2. Grouped Query Attention

KV-Caching

What is KV Caching?

In natural language processing, attention mechanisms are fundamental to the performance of transformer models. However, a common challenge with standard attention layers is the repeated calculation of key (K) and value (V) matrices for each input sequence. This repetitive computation is both time-consuming and resource-intensive.

To address this inefficiency, the concept of KV caching was introduced. KV caching involves storing the previously computed key and value matrices so that they can be reused in subsequent computations. By doing this, we eliminate the need to recompute these matrices every time, significantly speeding up the attention mechanism. This optimization not only enhances the model's performance but also reduces the computational load, making it particularly beneficial for large-scale and real-time applications.

Pre-requisite: To understand the KV-Caching mechanism you have to know attention mechanism

KV-Cache Mechanism (step by step)

The KV-Cache mechanism can be simplified by,

Step 1: For the newly generated token, compute the key (K) and value (V) vectors.

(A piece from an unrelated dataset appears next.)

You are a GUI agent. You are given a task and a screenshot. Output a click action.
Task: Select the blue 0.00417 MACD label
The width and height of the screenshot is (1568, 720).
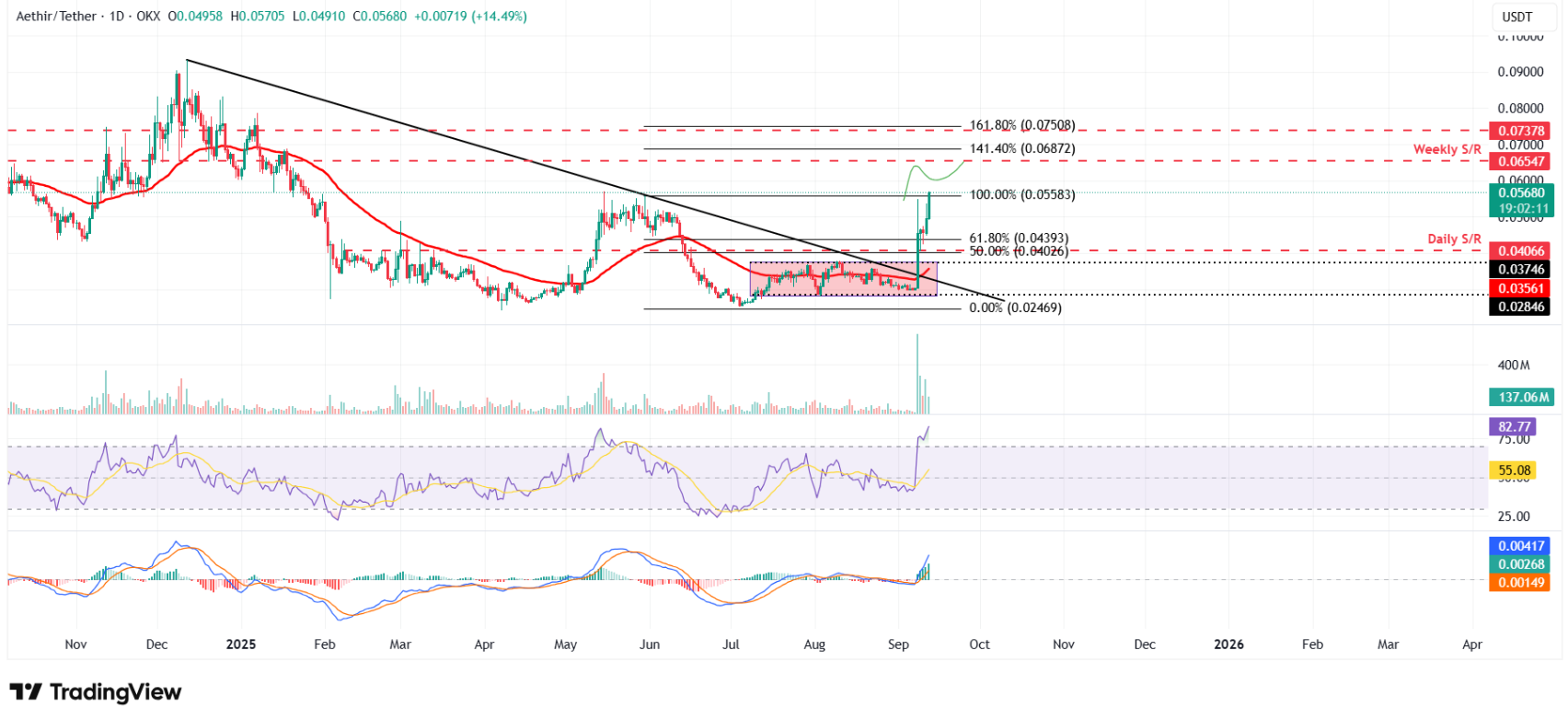tap(1520, 546)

Step 2: Concatenate the newly computed K and V vectors with the cached K and V vectors to form the complete K and V matrices required for self-attention.

Step 4: Use the concatenated K and V matrices to perform the self-attention mechanism, which Step determines the attention scores and context for the new token.

Step 5: Append the new K and V vectors to the cache, ensuring that the cache now includes the latest token's vectors along with those from all previous tokens.

Step 6: Generate the next token in the sequence based on the self-attention output.

Step 7: Repeat steps 1 to 6 for each subsequent token in the sequence.

The steps can be visualized by,

Image courtesy: https://medium.com/@joaolages/kv-caching-explained-276520203249

KV-Cache Memory Consumption

The memory consumption of KV-Cache can be easily computed by the equation

2*Precision * N_layers * D_model * SeqLen * Batch

Where:

Precision refers to data type. (Nowadays bf16 is very common)

N_layers refer to the Number of attention layers of the network

D_model refers to Model Dimension (Input and Output Size of the model)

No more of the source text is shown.